DATA ENTRIES:

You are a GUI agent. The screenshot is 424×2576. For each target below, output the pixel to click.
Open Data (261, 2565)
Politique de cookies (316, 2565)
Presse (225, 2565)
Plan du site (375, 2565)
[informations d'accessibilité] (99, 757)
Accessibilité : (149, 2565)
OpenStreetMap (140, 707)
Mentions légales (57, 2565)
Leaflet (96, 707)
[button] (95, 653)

---

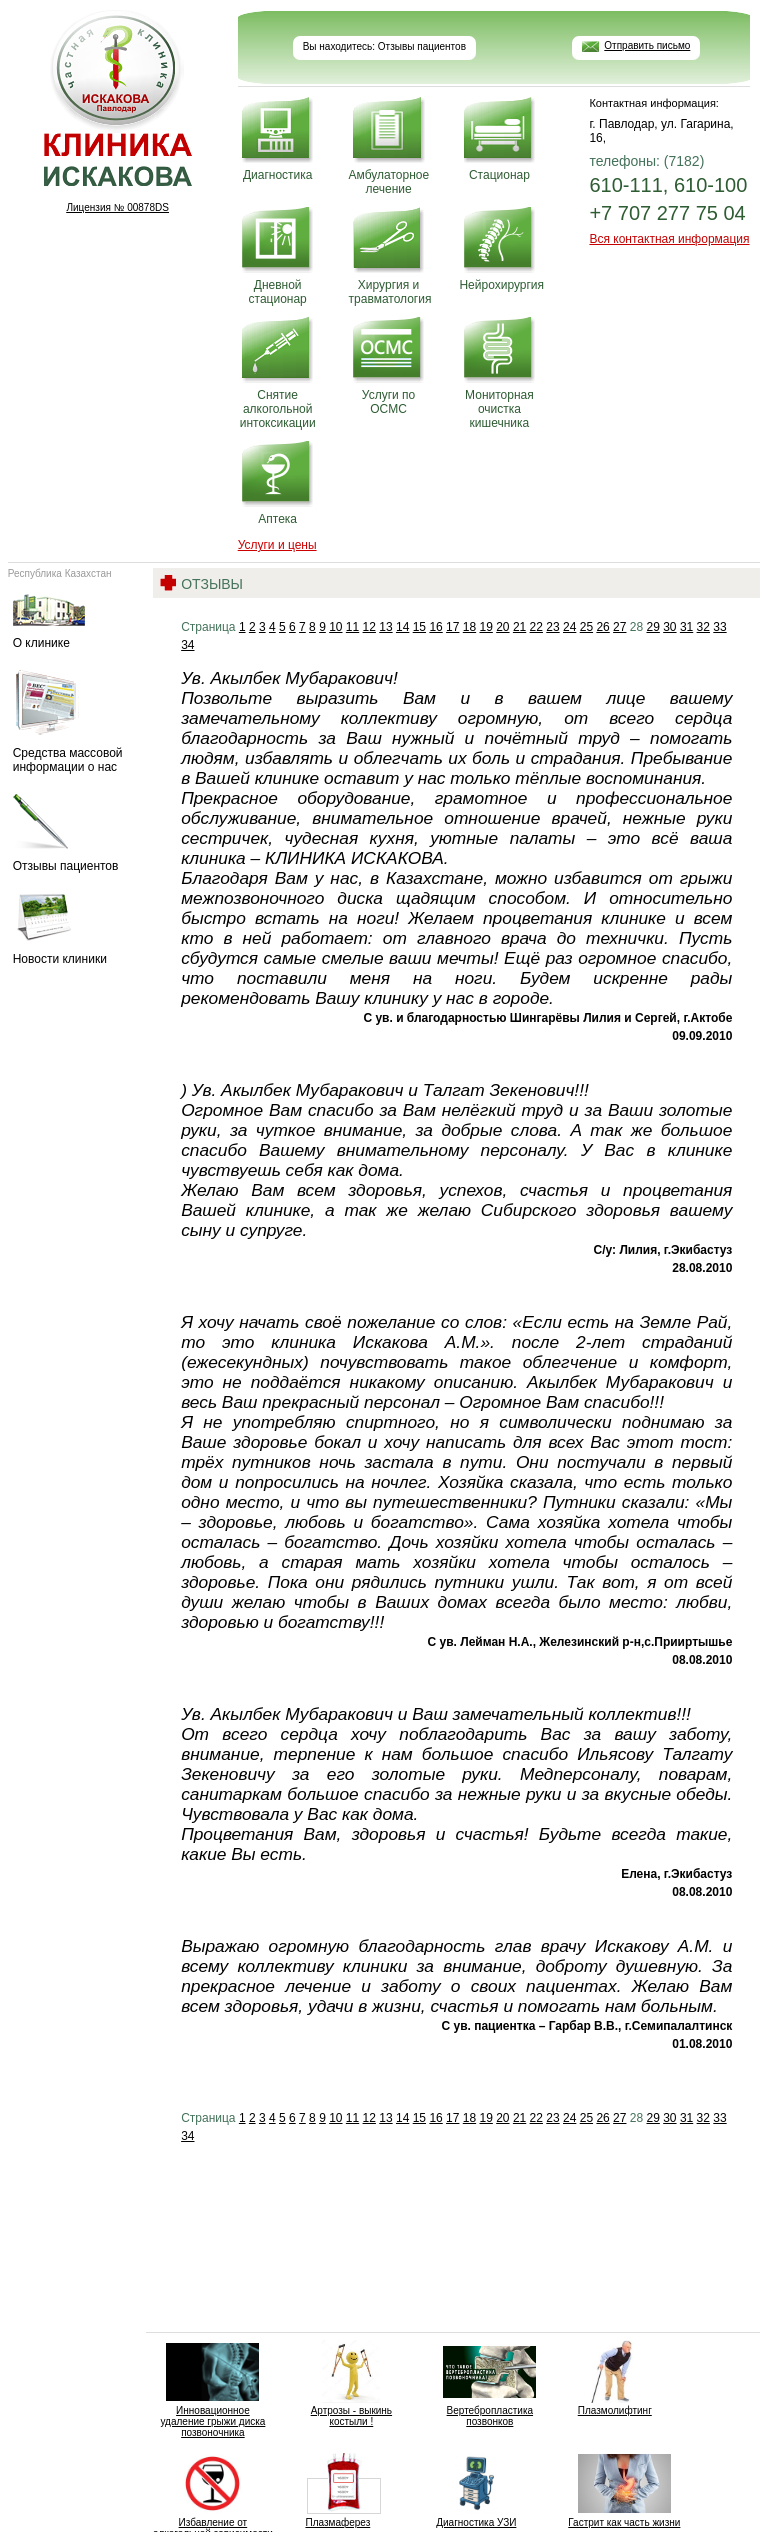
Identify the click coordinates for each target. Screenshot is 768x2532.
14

==

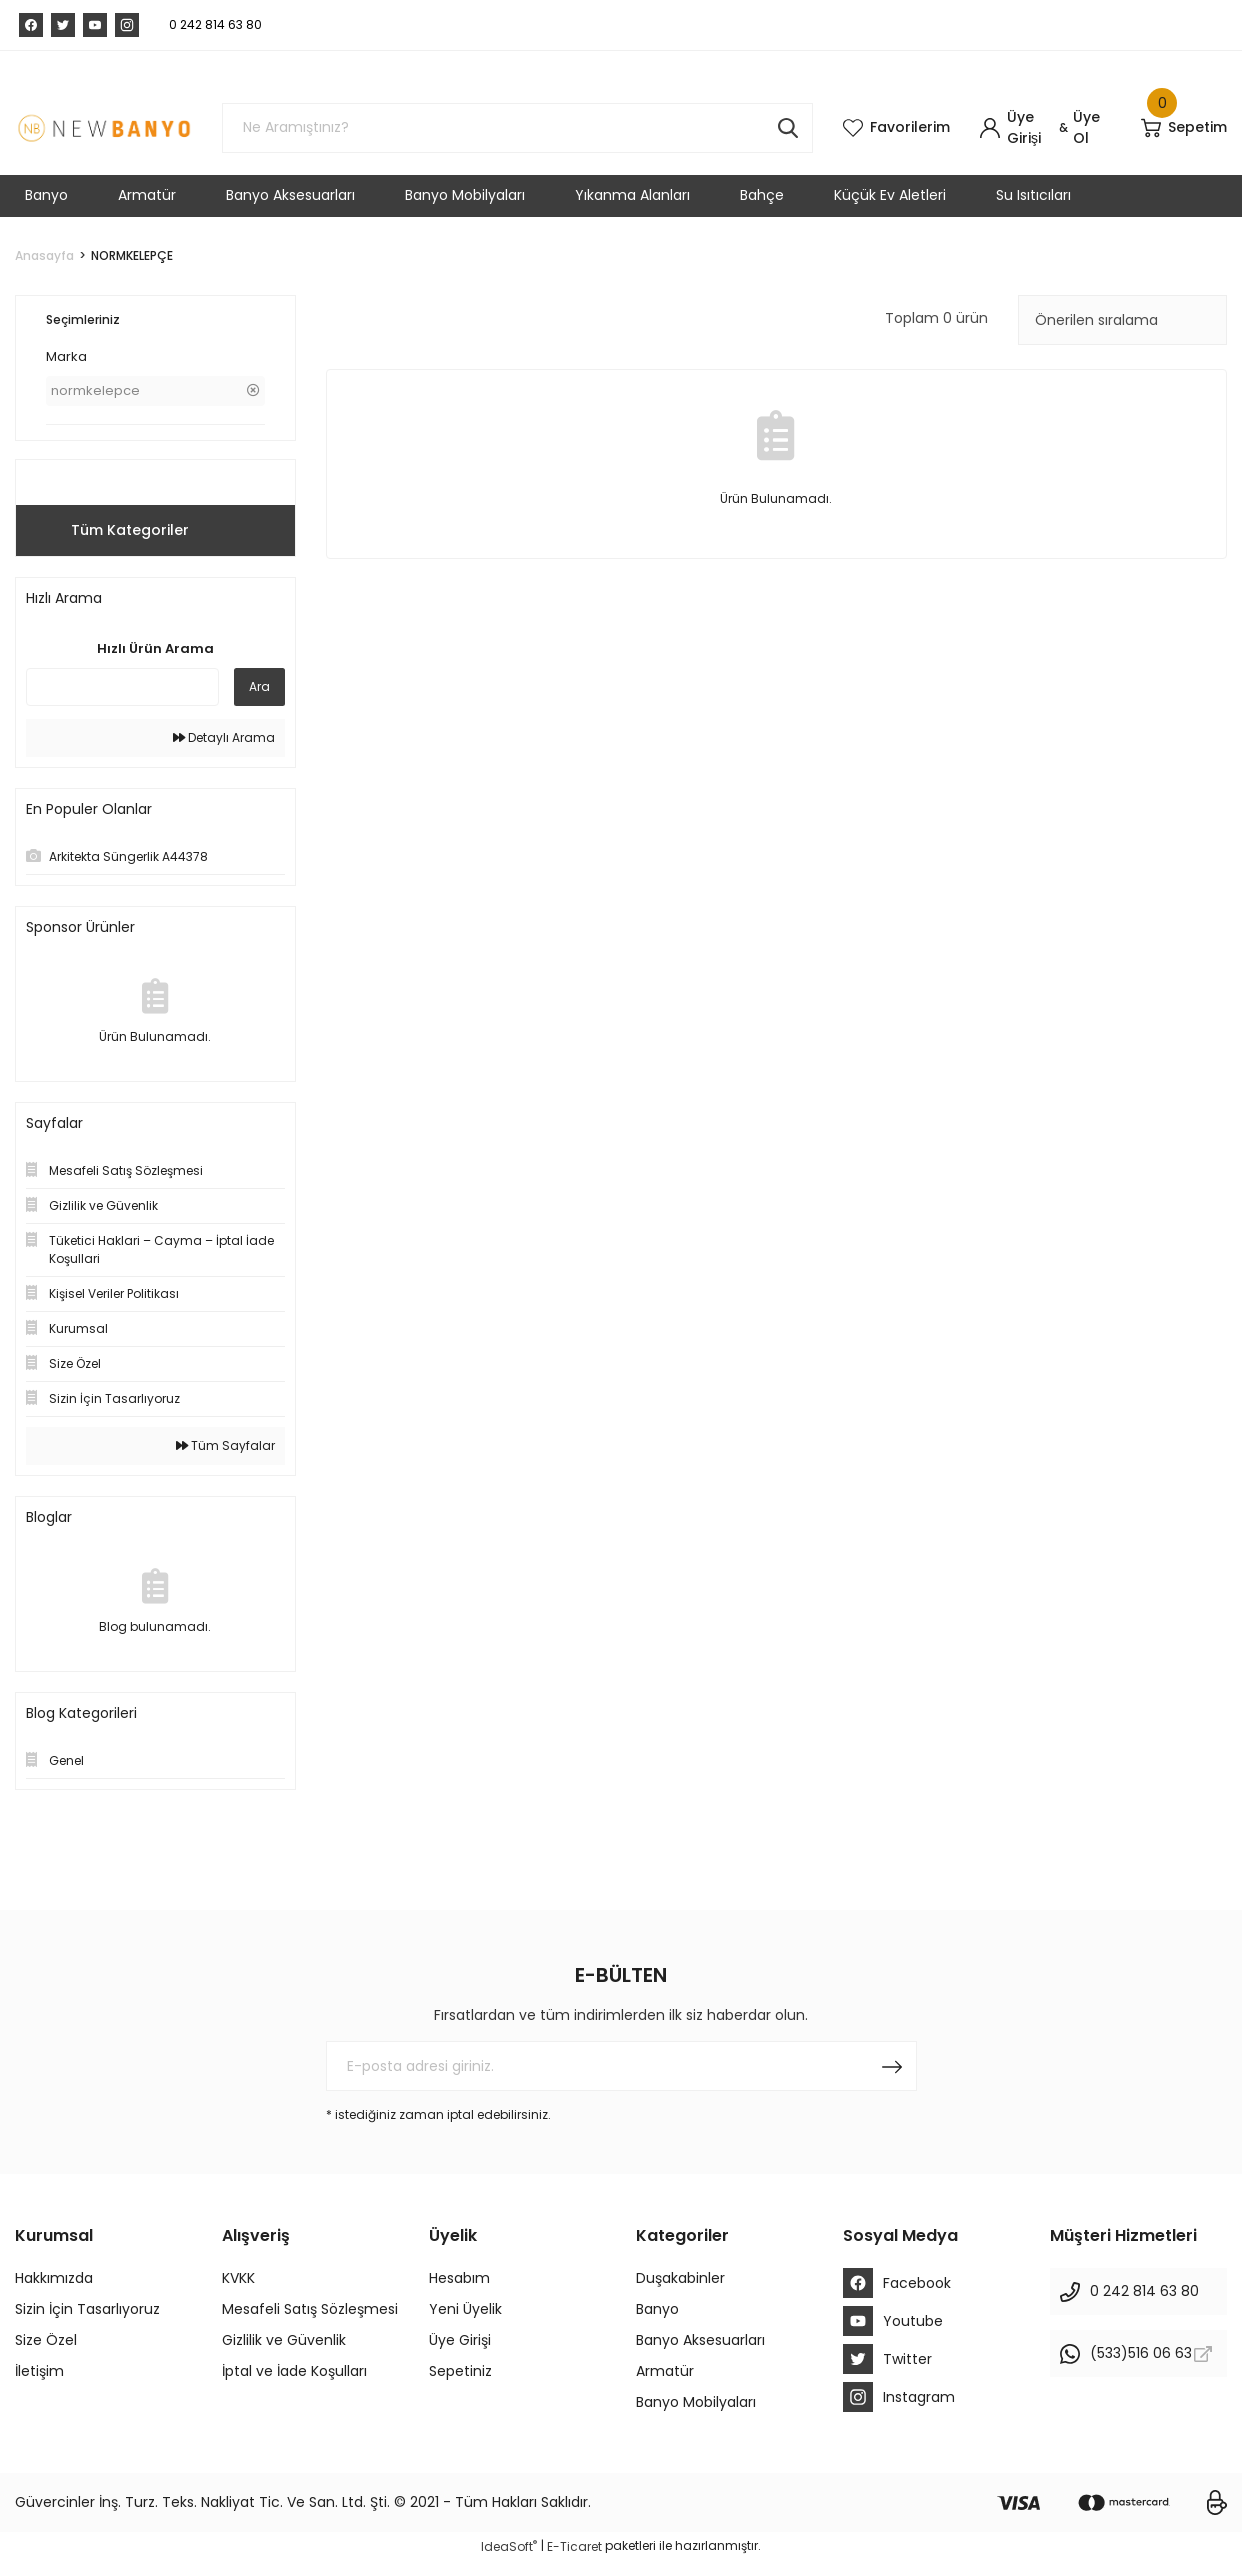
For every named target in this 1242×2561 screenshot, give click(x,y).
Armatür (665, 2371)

DIRECTIONS: Find every line in the records above that contains the word "click", and copy each such line in full.

RESULT:
You are a GUI agent. The screenshot is 424×2576. For each target below, output the pixel to click.
Identify the click coordinates for each target. Screenshot is 768x2532.
For every named target in this 1242×2561 screenshot, give click(x,y).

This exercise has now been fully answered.